MORE: College commitments | Dylan Cease profile
Call it the rich getting richer, but the Vanderbilt Commodores have made yet another statement on the college baseball recruiting trail by landing one of the nation's elite 2014 prospects in Georgia product and right-handed pitcher Dylan Cease.
Cease, a Perfect Game All-American, who's ranked No. 12 nationally, No. 2 in Georgia and flashed a fastball anywhere from 95-97 in the Perfect Game All-American Classic in August, chose the Commodores over almost every power program in the Southeastern United States, including in-state Georgia, Auburn, Clemson, Georgia Tech, Miami and South Carolina.
"The first thing that stands out about Dylan Cease is that he doesn't stand out physically. He has a slender, young middle infielder's body that projects to get stronger in the future and he was, in fact, a primary middle infielder for much of his baseball past. But the thing that really stands out about Cease is how hard he throws with such little effort," PG VP of Player Personnel David Rawnsley said. "He can sit in the mid-90s consistently and with life and command and not go out of his physical envelope to do it. He's going to have to improve his curveball and change up but he's still young as a pitcher and that will come, along with more strength. He's a first round type talent who is going to just keep getting better over time."
Though Cease has a middle infielder's body at this point in his career, his 6-foot-2, 180-pound frame allows for some growth, and with that, perhaps even more velocity on his offerings.

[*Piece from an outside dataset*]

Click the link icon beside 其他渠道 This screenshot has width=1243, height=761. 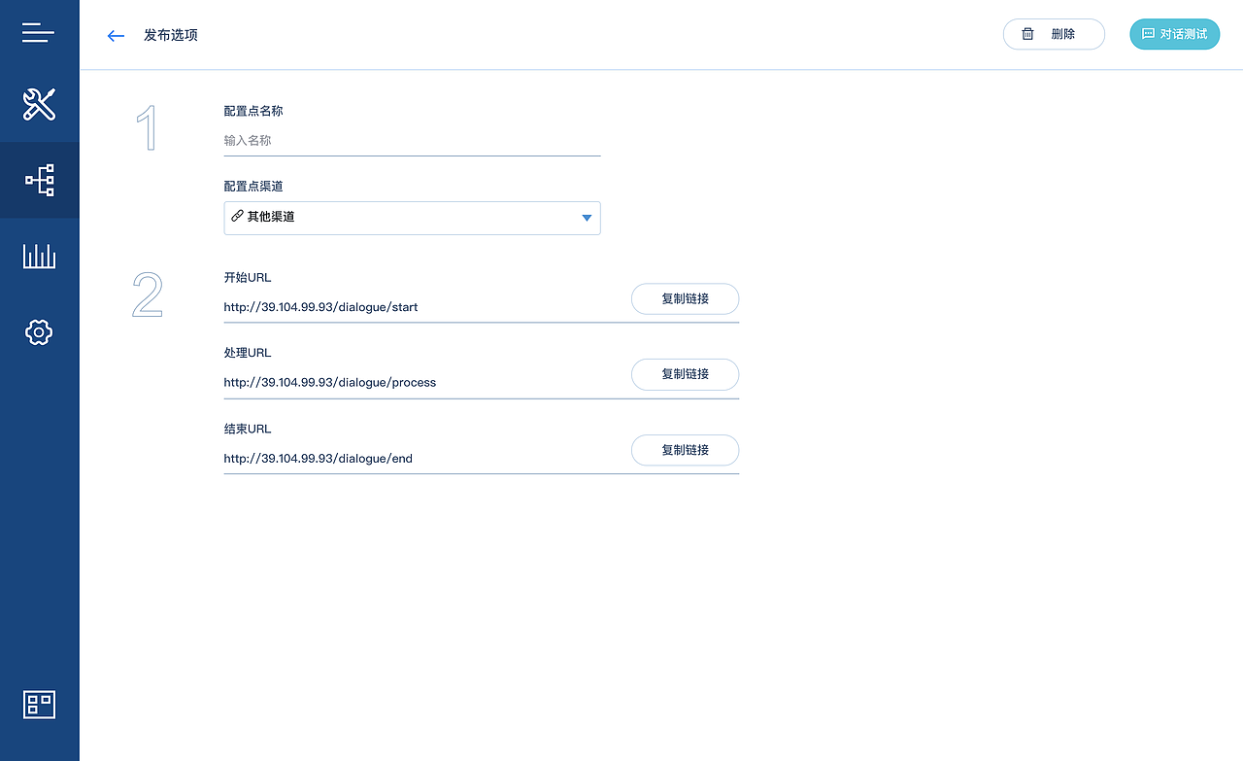[x=237, y=216]
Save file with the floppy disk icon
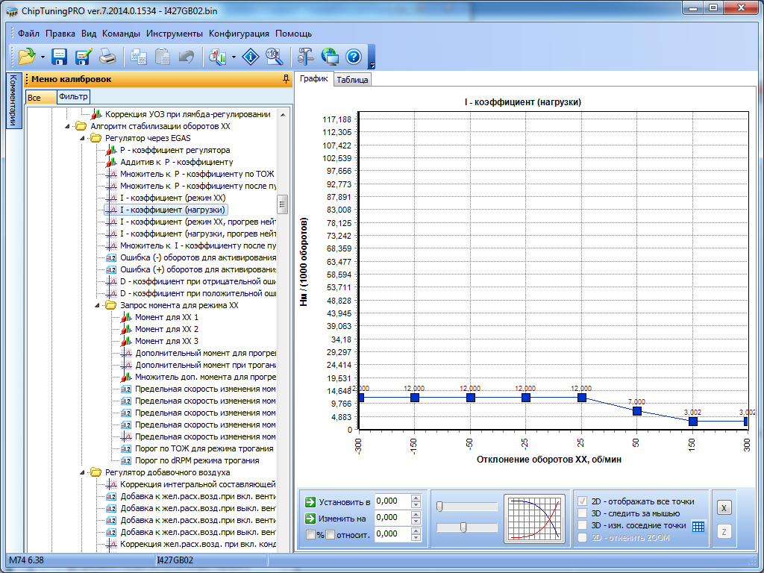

Cease already has some very advanced aspects of his game. For instance, he has a fastball that was up to 96-97 in the Perfect Game All-American Classic. During other events this past summer, Cease sat anywhere from 92-97. Meanwhile, though his secondary offerings could use some fine-tuning, Cease sits at 76-78 with his curveball and 79-81 with the changeup.
On the surface, when looking at Cease's low-effort delivery combined with the velocity on his fastball, and factoring in he's ranked No. 12 nationally, there's no doubt at this stage the right-hander will be an elite MLB draft prospect come next summer, barring unforeseen circumstances, of course.
However, while some will go ahead and chalk up Cease as a loss for the Commodores because of the draft possibility, the doubters might want to tap their brakes a bit.
Vanderbilt has history with elite prospects in the draft … good history.
The Commodores are most known for luring right-handed pitcher Tyler Beede -- a first-round pick to the Toronto Blue Jays in the 2011 MLB draft -- to campus at the signing deadline despite being a first-round pick. But that decision was only the tip of the iceberg for head coach Tim Corbin and his coaching staff.
Though the Commodores lost Kevin Comer to the Blue Jays as a first-round supplemental pick in that draft, their history of luring elite prospects to campus in the Music City is impressive. That same year, left-handed pitcher Philip Pfeifer was the No. 59 prospect nationally and his signability was in question enough that he dropped to the Rangers in the 44th round.
In 2012, right-handed pitchers Carson Fulmer (No. 57 nationally) and Walker Buehler (No. 67 nationally) were deemed tough signs and slid to the teen rounds. The same goes for Massachusetts product and now sophomore outfielder Rhett Wiseman, who was the No. 58 prospect nationally out of high school.
In 2013, right-handed pitcher Jordan Sheffield (No. 38), left-handed pitcher John Kilichowski (No. 168) and Karl Ellison (No. 180) all chose to attend college, with Kilichowski and Ellison going undrafted and Sheffield turning down overtures as a 13th-round pick.
Cease, a Milton, Ga., native, becomes the fifth top 200 prospect the Commodores have committed for the 2014 recruiting class. Other recruits in that department include left-handed pitcher Justus Sheffield (No. 19), outfielder Jeren Kendall (No. 59), shortstop Liam Sabino (No. 84) and right-handed pitcher Kyle Wright (No. 147).
Vanderbilt's '14 recruiting class currently is ranked No. 8 nationally.